| THE PROBLEM |
Check every line of the data and copy the ones where "resolution" appears.

| LISTED RECORDS |
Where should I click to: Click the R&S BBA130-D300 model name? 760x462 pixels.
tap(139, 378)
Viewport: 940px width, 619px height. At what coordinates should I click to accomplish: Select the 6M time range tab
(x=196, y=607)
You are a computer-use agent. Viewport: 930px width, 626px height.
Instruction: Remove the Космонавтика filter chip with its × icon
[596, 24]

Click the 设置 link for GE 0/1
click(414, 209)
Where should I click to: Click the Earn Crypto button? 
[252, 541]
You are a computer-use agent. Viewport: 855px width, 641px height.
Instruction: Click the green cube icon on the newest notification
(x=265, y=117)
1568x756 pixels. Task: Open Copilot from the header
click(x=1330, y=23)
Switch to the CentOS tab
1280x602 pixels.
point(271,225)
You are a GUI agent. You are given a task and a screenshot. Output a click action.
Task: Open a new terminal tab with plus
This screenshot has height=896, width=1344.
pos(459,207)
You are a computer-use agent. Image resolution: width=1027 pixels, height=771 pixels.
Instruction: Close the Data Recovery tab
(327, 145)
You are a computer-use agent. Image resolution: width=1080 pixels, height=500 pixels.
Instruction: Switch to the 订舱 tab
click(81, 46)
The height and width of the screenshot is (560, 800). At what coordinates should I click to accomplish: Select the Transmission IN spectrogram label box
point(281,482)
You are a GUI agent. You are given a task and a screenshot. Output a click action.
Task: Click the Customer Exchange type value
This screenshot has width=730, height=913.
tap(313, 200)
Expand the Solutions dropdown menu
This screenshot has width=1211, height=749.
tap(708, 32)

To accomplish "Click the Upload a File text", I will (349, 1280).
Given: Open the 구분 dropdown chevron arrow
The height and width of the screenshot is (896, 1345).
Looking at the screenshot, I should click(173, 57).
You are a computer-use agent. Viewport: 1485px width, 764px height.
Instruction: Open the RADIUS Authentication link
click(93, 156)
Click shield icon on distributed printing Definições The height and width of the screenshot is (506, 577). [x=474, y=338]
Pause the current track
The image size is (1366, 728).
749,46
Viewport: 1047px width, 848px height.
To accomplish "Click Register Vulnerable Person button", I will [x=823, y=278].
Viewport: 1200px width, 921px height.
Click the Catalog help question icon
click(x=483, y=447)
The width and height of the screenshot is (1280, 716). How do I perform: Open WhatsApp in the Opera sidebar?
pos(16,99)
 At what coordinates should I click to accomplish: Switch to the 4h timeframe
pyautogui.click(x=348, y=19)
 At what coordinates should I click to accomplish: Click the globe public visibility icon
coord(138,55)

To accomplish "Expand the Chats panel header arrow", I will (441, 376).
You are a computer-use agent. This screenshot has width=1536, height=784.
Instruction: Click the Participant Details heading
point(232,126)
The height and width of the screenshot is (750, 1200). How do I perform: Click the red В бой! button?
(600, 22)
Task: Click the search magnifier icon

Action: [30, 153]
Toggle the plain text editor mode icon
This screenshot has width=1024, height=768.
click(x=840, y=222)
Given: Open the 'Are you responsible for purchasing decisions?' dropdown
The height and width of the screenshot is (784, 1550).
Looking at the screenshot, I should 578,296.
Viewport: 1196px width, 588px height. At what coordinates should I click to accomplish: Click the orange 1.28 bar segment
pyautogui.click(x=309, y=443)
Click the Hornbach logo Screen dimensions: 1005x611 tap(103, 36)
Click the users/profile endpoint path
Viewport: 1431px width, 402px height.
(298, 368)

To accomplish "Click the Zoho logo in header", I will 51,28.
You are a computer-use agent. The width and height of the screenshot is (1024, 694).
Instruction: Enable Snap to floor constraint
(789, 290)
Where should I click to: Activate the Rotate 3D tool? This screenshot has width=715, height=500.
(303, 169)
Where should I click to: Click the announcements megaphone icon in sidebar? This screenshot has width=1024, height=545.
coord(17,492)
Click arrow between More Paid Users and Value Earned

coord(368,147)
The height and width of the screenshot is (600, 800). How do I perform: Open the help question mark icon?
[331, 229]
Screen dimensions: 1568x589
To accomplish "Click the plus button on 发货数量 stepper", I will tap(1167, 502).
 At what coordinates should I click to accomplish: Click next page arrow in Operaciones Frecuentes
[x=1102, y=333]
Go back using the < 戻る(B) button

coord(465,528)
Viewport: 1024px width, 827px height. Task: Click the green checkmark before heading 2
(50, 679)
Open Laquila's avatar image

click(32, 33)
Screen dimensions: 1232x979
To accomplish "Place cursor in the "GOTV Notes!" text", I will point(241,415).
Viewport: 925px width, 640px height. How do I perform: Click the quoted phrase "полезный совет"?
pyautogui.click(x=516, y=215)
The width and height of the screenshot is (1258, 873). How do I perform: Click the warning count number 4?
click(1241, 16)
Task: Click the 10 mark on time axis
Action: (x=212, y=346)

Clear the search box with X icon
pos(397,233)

| SOLUTION TO THIS PROBLEM |
You are a computer-use agent. Image resolution: width=1027 pixels, height=771 pixels.
You are a computer-use agent. Image resolution: width=1080 pixels, height=500 pixels.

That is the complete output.